* [Exercise task]: State how many of the lines below contain the string "text", with case counting. Give only the number.

[Stored items]
*****

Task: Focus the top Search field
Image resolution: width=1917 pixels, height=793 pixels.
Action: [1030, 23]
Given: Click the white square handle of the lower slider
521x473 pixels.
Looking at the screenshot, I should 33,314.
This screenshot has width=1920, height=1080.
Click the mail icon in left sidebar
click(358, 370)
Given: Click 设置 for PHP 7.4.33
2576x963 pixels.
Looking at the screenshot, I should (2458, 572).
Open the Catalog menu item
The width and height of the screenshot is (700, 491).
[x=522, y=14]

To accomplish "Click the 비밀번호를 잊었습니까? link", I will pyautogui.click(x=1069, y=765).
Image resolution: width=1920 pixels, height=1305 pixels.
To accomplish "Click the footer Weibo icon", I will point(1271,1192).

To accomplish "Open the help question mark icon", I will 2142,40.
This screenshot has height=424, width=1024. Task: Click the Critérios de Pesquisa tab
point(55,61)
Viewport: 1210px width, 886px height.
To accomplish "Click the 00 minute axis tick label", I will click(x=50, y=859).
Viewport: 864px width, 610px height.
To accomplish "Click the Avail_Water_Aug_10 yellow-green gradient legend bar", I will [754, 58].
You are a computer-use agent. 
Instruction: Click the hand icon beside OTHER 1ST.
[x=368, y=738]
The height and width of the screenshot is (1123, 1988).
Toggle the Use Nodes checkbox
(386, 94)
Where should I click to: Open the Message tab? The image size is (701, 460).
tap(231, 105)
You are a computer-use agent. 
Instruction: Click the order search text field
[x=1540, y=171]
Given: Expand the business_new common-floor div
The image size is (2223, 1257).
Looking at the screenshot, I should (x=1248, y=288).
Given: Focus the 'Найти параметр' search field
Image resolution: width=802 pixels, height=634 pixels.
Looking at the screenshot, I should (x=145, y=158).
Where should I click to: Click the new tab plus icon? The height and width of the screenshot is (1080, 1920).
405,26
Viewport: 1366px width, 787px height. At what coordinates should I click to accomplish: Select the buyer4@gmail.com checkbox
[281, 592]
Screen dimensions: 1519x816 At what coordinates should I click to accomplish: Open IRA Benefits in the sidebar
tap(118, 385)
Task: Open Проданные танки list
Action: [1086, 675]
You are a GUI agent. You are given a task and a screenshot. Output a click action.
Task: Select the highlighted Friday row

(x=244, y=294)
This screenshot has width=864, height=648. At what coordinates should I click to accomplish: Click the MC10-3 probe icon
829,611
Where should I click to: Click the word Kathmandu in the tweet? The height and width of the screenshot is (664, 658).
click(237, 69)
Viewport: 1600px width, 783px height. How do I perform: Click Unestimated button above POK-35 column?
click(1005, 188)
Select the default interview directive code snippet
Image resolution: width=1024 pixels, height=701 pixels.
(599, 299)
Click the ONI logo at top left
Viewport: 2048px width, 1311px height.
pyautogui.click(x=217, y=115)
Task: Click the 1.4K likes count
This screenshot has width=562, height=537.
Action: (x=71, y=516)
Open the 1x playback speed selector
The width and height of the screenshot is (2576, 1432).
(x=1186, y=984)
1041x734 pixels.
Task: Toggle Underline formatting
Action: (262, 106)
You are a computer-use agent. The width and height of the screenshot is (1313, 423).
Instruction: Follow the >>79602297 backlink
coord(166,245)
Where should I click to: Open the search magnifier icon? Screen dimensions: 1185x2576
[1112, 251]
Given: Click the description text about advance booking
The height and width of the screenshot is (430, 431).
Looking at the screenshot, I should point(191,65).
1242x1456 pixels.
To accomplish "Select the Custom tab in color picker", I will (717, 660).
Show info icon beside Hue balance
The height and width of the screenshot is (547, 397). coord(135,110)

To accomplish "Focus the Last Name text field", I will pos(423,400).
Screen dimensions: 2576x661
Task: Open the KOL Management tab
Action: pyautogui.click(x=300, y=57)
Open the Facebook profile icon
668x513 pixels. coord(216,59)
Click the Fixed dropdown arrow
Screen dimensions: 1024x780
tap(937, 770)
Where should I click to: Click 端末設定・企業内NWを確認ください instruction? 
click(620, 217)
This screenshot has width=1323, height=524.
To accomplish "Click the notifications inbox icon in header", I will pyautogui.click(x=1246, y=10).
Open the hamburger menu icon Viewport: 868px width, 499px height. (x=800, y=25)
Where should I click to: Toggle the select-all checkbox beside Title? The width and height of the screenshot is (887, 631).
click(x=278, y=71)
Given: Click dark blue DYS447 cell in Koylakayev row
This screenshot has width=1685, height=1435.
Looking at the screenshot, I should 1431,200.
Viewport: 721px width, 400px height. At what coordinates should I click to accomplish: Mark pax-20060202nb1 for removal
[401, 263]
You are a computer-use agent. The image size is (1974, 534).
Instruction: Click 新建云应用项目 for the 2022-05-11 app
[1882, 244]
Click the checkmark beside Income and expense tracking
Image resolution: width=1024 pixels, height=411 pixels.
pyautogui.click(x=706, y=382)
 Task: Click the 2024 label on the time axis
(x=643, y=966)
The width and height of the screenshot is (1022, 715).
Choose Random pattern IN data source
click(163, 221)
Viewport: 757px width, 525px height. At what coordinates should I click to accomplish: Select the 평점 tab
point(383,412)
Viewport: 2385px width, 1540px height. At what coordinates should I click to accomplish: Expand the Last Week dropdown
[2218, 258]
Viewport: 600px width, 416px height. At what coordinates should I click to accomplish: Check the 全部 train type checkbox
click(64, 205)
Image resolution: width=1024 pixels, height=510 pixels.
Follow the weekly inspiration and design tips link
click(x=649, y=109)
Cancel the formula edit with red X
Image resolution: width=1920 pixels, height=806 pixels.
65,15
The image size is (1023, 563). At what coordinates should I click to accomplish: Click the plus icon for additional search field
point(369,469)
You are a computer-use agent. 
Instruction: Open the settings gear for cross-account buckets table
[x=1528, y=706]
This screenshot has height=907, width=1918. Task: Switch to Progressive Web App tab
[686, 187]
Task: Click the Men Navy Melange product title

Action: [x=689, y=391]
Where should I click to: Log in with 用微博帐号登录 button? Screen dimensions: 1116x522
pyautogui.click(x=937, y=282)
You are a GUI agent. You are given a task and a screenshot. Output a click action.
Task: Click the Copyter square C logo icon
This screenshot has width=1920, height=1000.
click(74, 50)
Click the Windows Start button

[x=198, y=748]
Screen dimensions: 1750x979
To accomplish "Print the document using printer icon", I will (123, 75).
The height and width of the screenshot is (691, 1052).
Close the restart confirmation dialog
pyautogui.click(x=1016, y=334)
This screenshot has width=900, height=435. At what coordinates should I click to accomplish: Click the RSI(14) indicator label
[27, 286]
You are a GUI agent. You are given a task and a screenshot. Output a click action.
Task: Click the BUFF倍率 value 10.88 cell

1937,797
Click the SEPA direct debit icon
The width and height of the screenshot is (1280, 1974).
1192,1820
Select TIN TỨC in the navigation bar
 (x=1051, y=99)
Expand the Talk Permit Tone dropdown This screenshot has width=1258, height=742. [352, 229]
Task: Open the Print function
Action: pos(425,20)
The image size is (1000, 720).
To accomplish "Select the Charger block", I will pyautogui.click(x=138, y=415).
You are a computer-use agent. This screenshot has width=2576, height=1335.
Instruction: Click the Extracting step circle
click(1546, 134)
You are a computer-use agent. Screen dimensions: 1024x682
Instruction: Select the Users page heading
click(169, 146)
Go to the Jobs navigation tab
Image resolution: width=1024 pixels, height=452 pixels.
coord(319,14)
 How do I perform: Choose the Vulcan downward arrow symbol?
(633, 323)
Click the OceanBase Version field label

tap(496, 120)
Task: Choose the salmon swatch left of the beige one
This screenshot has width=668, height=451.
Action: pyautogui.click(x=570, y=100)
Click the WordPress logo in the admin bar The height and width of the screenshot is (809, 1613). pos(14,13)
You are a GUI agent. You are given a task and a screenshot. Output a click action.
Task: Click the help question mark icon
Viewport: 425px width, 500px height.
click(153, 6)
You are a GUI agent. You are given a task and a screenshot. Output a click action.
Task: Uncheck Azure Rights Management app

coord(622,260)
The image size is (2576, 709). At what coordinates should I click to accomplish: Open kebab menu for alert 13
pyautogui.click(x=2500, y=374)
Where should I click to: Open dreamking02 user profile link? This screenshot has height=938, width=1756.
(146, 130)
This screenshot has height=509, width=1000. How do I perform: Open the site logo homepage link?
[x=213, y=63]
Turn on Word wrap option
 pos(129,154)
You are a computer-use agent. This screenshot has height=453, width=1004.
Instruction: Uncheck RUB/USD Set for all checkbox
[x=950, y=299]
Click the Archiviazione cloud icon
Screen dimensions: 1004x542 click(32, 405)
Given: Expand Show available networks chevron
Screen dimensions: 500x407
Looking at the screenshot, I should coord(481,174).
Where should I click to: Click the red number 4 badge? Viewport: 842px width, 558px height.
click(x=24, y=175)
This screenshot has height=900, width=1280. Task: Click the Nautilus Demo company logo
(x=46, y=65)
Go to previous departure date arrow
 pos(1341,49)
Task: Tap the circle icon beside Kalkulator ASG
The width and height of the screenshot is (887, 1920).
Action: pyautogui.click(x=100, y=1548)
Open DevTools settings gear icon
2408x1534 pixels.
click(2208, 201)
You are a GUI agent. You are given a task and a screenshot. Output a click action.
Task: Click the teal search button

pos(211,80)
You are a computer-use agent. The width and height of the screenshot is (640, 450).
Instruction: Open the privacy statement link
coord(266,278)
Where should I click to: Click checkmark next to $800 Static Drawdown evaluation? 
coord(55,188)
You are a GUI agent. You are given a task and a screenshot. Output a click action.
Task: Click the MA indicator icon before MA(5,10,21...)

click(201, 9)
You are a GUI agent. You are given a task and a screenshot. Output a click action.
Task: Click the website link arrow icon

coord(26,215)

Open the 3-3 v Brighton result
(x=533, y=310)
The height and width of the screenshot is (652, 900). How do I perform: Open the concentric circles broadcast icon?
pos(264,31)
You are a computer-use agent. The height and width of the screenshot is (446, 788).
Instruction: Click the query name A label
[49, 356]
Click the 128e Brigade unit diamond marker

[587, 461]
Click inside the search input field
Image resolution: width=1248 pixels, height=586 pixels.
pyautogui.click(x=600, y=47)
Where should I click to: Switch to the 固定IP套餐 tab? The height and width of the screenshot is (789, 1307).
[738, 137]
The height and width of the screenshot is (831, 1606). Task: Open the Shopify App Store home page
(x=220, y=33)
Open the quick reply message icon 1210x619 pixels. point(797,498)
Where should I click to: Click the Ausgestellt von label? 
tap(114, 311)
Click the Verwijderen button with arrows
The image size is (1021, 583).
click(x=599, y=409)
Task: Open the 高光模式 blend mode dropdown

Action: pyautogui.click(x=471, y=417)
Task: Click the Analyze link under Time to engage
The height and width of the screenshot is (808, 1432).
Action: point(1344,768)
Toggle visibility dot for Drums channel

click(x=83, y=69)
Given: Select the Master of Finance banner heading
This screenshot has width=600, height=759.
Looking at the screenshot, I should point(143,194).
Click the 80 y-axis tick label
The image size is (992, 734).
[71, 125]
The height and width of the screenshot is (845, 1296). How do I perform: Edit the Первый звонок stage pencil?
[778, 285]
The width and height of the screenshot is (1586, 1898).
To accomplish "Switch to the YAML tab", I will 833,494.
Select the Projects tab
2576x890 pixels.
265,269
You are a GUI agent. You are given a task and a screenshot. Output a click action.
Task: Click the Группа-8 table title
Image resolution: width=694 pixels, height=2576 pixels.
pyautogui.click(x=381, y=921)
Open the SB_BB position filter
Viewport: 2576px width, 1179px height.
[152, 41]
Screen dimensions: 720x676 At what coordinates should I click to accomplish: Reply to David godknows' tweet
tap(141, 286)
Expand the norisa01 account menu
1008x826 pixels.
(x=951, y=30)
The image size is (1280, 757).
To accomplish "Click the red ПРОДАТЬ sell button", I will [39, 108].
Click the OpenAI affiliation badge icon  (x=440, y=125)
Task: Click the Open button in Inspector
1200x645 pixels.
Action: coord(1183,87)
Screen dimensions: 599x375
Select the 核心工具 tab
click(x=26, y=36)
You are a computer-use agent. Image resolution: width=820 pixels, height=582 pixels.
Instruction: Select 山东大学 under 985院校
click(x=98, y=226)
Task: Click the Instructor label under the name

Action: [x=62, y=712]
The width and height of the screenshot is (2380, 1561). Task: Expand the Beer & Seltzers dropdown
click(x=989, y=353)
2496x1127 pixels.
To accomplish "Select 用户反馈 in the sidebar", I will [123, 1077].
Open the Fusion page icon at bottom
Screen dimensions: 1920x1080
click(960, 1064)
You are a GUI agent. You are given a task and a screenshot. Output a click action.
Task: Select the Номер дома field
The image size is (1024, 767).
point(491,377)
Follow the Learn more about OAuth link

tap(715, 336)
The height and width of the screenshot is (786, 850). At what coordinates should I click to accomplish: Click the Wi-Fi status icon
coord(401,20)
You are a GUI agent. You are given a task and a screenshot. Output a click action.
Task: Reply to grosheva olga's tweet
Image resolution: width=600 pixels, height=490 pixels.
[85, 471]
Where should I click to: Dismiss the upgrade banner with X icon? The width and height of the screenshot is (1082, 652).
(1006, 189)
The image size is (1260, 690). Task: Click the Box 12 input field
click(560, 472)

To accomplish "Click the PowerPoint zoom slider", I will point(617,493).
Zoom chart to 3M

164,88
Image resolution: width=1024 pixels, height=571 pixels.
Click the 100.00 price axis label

*****

* [Correct response]: 3